I did notice one other slight advantage. If you use a fresnel lens, as I do, the groves of the fennel are less obvious because they are further from the image on the ground glass due to the extra 1mm thickness of the new glass. This is, however, only a slight improvement, as they don’t disappear entirely.
Vertical and horizontal lines can be drawn directly onto the ground surface with pencil. You can even make the lines clear by firmly attaching transparent tape to the ground surface. This will greatly reduce the light scatter caused by the ground surface and will appear darker, but you will still be able to focus. If you use tape, just be sure not to allow the tape to reach the edges of the glass, as that would space the ground surface one tape thickness further from the desired focal plane.
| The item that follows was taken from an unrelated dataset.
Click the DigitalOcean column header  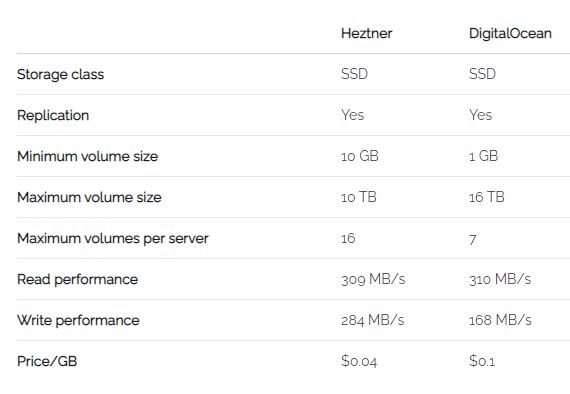click(510, 33)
Before I leave the subject of broken ground glasses I found that a very adequate emergency replacement could be made. Just go to a local hardware store and have a glass cut to the proper size. Tape Scotch brand Magic tape to one surface of the glass. The tape is frosted and will work in a pinch as the ground surface. The image is serviceable but has a streaky nature to it. Make sure that the tape runs all the way to the edge so that the ”ground“ surface is at the proper plane.
You have your choice of spending 10 minutes to make a ground glass similar to what you could purchase or investing about two hours and owning one that has more desirable qualities. Users of 4×5 cameras may benefit the most from having a superior ground glass. Focus is more critical for smaller films because any focusing error will be magnified more in the enlargements necessary to make prints.